Multi-Node Deployment Process

# 1. Configure VIP addresses (critical step)
# Ensure these IPs are available and not assigned
ping ${API_VIP}              # Should fail - IP not in use
ping ${INGRESS_VIP}          # Should fail - IP not in use

# 2. Set multi-node configuration
echo "VM_COUNT=3" >> .env
echo "API_VIP=10.1.150.100" >> .env
echo "INGRESS_VIP=10.1.150.101" >> .env

# 3. Deploy complete stack
make all

# 4. Monitor all nodes
watch 'oc get nodes -o wide'

Multi-Node Characteristics

Aspect Configuration
Control Plane 3 nodes in HA configuration
Storage OpenShift Data Foundation (ODF) distributed storage
High Availability Full HA with etcd clustering
Resource Usage Production-ready resource allocation
Hypershift Mode HighlyAvailable for hosted cluster
Typical Deployment Time 2.5-3 hours

Multi-Node Resource Planning

# Total Host Requirements for 3-node cluster
Total RAM: 96GB minimum (32GB × 3 nodes)
Total vCPUs: 48 minimum (16 × 3 nodes)
Total Storage: 600GB minimum ((120+80) × 3 nodes)

# Network Requirements
- 2 unused IP addresses for VIPs
- Network access between host and VIP subnet
- DNS resolution for cluster domain

Production with Workers (DPU Acceleration)
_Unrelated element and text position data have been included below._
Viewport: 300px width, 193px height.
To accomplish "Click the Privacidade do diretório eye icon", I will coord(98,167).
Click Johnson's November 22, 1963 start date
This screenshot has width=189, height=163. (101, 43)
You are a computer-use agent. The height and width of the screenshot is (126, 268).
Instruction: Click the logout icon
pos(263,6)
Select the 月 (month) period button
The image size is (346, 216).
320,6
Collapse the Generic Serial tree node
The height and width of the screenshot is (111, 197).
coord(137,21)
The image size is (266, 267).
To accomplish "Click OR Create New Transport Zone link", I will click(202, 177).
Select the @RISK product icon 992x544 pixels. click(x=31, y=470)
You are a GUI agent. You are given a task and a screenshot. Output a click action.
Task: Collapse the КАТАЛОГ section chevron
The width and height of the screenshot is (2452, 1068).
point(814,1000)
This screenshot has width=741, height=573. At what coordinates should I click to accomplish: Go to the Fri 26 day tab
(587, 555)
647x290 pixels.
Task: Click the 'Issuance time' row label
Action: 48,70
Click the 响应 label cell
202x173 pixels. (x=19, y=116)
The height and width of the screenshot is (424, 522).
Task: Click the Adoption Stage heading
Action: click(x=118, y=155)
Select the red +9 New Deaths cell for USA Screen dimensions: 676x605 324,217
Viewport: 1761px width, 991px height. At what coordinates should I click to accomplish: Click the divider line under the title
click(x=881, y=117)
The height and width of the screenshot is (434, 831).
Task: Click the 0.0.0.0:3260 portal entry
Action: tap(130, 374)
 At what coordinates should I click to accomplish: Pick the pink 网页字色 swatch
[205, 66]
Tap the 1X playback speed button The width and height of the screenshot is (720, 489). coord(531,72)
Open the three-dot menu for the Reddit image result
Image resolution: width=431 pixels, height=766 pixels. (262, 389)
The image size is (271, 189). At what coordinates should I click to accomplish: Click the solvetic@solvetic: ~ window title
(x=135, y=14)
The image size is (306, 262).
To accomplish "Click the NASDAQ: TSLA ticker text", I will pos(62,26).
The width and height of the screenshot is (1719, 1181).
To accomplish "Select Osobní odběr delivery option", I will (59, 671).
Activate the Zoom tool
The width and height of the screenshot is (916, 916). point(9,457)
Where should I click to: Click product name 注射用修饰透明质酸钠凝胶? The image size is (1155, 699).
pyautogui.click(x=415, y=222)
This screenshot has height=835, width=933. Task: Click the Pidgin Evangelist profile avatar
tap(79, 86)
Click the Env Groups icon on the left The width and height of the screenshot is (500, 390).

When to Use Production with Workers

  • Full DPU acceleration with NVIDIA BlueField-3 DPUs
  • Production workloads requiring dedicated worker nodes
  • High-performance networking with SR-IOV and OVN acceleration
  • Scalable deployments with worker node provisioning automation

Production Configuration

# Production with Workers (.env)
VM_COUNT=3                   # Control plane nodes
WORKER_COUNT=2               # Number of worker nodes to provision

# Control plane configuration
RAM=32768                    # 32GB per control plane node
VCPUS=16                     # 16 vCPUs per control plane node

# VIP configuration
API_VIP=10.1.150.100
INGRESS_VIP=10.1.150.101

# Worker provisioning configuration
AUTO_APPROVE_WORKER_CSR=false    # Recommended for production security

# Worker 1 Configuration
WORKER_1_NAME=openshift-worker-1
WORKER_1_BMC_IP=192.168.1.101
WORKER_1_BMC_USER=root
WORKER_1_BMC_PASSWORD=calvin
WORKER_1_BOOT_MAC=aa:bb:cc:dd:ee:01
WORKER_1_ROOT_DEVICE=/dev/sda

# Worker 2 Configuration
WORKER_2_NAME=openshift-worker-2
WORKER_2_BMC_IP=192.168.1.102
WORKER_2_BMC_USER=root
WORKER_2_BMC_PASSWORD=calvin
WORKER_2_BOOT_MAC=aa:bb:cc:dd:ee:02
WORKER_2_ROOT_DEVICE=/dev/sda

# DPU Configuration
DPU_INTERFACE=ens7f0np0         # Physical DPU interface
NUM_VFS=46                    # Number of virtual functions

Production Deployment Process

# 1. Deploy control plane first
make create-cluster create-vms cluster-install deploy-dpf

# 2. Deploy DPU services
make deploy-dpu-services

# 3. Add worker nodes (requires physical hardware)
make add-worker-nodes

# 4. Monitor worker provisioning
watch 'oc get bmh -n openshift-machine-api'
watch 'oc get nodes'

# 5. Approve CSRs (if not auto-approving)
oc get csr | grep Pending
oc adm certificate approve <csr-name>

Production Characteristics

Aspect Configuration
Architecture Control plane VMs + Physical worker nodes with DPUs
Worker Provisioning Automated via BMO and Redfish
DPU Acceleration Full OVN-Kubernetes acceleration on workers
Storage ODF on control plane, local storage on workers
Security Manual CSR approval recommended
Typical Deployment Time 3-4 hours (including worker provisioning)

Quick Scenario Guide

  • SNO: Learning/development, 32GB+ RAM, no VIPs needed
  • Multi-Node: Production HA, 64GB+ RAM, requires VIP addresses
  • Production: Full DPU acceleration, 64GB+ RAM, requires physical worker nodes

Storage Notes

  • SNO: Uses Local Volume Manager Storage (LVMS) automatically
  • Multi-Node: Uses OpenShift Data Foundation (ODF) automatically
  • Production: Configure custom storage classes if needed in .env

Next Steps

Choose your deployment scenario and follow the appropriate configuration and deployment process. Each scenario builds in complexity, so starting with SNO for learning is recommended.